Case
事例
この度、父が亡くなったので、実家の登記簿を取ってみたところ、実家の土地と建物に抵当権がついていました。内容を確認してみると、明治時代に設定された抵当権のようで、債務者の欄には、50年前に亡くなった祖父の名前が記載されていました。抵当権者の欄には、3名の個人名が記載されていますが、3名とも心当たりがありません。

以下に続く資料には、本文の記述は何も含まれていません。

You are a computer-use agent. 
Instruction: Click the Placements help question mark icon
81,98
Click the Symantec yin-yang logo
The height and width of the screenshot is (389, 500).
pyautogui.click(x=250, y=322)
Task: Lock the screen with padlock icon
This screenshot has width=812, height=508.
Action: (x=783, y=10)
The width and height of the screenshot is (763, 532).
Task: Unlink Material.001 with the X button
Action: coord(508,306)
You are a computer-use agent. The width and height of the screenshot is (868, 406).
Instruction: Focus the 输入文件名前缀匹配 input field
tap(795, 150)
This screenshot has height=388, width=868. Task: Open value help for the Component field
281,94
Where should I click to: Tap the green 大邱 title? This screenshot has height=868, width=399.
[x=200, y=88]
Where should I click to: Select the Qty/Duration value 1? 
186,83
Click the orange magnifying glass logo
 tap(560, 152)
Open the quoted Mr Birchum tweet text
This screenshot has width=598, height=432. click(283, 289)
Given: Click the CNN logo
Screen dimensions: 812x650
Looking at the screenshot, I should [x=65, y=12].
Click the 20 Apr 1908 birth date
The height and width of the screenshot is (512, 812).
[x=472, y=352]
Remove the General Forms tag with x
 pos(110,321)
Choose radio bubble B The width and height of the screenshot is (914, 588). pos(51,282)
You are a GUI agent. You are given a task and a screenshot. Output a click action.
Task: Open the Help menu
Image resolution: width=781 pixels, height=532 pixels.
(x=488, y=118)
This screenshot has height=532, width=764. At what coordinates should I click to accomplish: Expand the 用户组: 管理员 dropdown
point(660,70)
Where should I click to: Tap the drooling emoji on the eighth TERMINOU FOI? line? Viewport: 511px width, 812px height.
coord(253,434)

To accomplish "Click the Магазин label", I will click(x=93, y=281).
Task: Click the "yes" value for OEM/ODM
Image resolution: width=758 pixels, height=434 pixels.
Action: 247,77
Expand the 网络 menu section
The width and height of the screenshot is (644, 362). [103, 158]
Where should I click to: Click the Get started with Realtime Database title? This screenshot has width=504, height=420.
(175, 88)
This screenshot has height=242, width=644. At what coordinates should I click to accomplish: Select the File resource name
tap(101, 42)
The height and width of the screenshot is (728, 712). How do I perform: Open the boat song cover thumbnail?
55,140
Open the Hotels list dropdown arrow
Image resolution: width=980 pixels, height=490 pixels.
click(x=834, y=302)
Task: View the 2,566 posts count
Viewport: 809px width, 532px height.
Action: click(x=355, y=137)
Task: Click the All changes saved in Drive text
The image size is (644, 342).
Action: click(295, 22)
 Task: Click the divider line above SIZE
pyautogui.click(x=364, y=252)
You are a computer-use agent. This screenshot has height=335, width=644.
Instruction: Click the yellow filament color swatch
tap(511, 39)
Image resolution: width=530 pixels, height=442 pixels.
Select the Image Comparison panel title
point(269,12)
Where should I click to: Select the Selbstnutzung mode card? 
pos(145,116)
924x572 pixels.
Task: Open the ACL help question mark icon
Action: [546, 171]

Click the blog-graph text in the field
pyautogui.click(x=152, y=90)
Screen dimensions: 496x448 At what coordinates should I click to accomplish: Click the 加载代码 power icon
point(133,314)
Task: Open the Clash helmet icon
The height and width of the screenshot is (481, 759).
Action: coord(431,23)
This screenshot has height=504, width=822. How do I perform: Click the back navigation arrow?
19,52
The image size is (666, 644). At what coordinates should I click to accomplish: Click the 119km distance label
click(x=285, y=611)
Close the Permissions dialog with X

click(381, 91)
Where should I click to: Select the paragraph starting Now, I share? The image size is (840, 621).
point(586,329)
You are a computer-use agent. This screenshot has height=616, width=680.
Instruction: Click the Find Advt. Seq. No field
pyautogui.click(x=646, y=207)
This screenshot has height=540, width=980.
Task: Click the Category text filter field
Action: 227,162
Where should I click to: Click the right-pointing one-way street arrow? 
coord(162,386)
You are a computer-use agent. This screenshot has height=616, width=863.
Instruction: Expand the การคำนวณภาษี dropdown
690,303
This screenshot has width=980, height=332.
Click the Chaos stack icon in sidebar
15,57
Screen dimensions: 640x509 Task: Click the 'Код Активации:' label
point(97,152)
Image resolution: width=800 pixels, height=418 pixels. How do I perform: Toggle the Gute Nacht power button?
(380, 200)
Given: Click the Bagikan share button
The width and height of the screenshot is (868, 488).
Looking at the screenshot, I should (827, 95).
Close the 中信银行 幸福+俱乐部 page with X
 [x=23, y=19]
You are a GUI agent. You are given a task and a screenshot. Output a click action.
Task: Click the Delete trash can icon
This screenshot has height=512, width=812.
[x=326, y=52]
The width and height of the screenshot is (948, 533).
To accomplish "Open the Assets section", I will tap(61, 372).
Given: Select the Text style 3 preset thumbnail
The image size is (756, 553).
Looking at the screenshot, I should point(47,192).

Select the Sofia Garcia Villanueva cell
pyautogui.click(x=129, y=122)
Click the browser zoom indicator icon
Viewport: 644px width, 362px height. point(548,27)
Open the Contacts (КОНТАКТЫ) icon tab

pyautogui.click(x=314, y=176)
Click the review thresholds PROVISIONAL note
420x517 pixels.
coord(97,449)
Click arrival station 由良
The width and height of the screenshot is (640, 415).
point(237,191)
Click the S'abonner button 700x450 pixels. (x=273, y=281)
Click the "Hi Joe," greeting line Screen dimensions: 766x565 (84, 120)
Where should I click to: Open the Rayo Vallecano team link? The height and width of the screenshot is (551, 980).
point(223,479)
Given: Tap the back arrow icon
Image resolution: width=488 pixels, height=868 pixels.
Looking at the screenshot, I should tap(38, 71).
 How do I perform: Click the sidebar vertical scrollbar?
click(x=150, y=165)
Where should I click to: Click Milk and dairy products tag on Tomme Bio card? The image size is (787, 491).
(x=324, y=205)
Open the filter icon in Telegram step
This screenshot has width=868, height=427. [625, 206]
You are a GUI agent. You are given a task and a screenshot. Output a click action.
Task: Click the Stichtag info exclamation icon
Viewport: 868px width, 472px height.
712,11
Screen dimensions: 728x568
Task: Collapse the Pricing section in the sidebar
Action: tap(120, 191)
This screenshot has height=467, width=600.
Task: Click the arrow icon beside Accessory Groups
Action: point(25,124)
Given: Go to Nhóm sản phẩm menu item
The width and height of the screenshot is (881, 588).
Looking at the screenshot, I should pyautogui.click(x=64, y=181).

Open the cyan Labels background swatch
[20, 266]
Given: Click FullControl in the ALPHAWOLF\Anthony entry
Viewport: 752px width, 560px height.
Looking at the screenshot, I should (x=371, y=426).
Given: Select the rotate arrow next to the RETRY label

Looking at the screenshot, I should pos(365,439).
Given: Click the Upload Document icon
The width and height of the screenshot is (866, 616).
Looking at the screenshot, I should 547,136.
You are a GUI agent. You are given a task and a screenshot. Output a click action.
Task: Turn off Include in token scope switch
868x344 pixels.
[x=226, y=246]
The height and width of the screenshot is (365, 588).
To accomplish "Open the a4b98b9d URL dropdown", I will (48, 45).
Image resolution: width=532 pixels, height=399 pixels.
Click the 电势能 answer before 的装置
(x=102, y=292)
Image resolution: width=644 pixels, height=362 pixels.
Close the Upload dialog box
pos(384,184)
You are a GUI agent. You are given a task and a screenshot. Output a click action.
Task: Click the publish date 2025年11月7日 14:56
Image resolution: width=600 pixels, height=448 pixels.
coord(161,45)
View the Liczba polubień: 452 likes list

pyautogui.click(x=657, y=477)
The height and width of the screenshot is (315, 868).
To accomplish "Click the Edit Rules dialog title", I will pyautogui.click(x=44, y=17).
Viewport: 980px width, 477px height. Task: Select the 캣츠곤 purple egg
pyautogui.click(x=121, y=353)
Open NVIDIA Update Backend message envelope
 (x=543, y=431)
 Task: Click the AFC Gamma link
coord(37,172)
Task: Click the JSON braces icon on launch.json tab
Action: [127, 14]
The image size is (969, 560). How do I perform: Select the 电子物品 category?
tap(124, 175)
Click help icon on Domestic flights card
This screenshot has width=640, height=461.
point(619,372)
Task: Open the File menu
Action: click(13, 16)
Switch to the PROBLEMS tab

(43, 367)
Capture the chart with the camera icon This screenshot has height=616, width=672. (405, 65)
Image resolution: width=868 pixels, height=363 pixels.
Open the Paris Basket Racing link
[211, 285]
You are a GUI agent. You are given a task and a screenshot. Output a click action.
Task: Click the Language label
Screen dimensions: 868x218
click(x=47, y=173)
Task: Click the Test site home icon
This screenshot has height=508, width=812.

また、このような抵当権がついている事自体、亡くなった父から何も聞いていませんでした。
この抵当権を消したいのですが、そういった手続きを取ることは可能でしょうか?
結果
供託所に供託金を納め、抵当権の抹消手続きを行いました。
コメント
依頼者の方は、実家の土地と建物に抵当権がついていたとは、思いもしなかったそうです。
しかも、債務者の欄に、お祖父様の名前が記載してあったので、余計にびっくりされたそうです。
依頼者によると、曽祖父の代からずっとそこに住んでいたそうです。
抵当権者のお名前も、同姓なので、遠い親戚かもしれないとのことでした。
こういった古い時代に設定された抵当権が残ったままになっているケースは、たまにあります。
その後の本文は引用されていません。